Warum im Paysex Höflichkeit wichtiger ist als Geilheit
Wenn Außenstehende sich Sexarbeit vorstellen, denken sie oft an Extreme: an Grenzüberschreitungen, ungezügeltes Verlangen, an so manche Klippen und Abgründe. Und ich will hier nichts beschönigen: Die Schattenseiten können im Spiegel menschlicher Lust und Gier massiv sein. Aber Paysex hat einen Vorteil, den die meisten Normalojobs meistens nicht haben: Man erkennt Muster schneller.

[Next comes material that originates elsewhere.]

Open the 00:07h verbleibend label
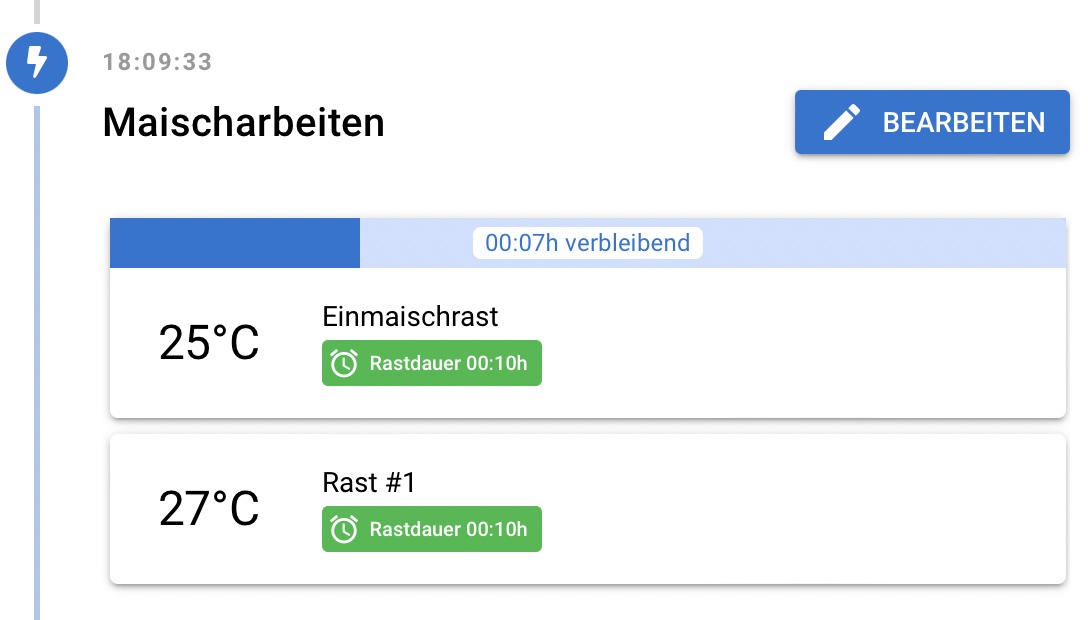The height and width of the screenshot is (620, 1088). pyautogui.click(x=587, y=242)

In der normalen Arbeitswelt sind Mobbing und eine 35-Stunden-Woche im Rahmen eines Tarifvertrags kein Widerspruch. Acht Stunden können verdammt lang sein, wenn man sich als Kolleg:innen im Großraumbüro nicht ausstehen kann.
In der Sexarbeit sind die Begegnungen vergleichsweise kurz. Die Entscheidung, ob es überhaupt dazu kommt, fällt vorher. Und sie fällt am Telefon. Da zählen weder Aussehen noch Status. Da zählt nur, wie einer mit mir redet.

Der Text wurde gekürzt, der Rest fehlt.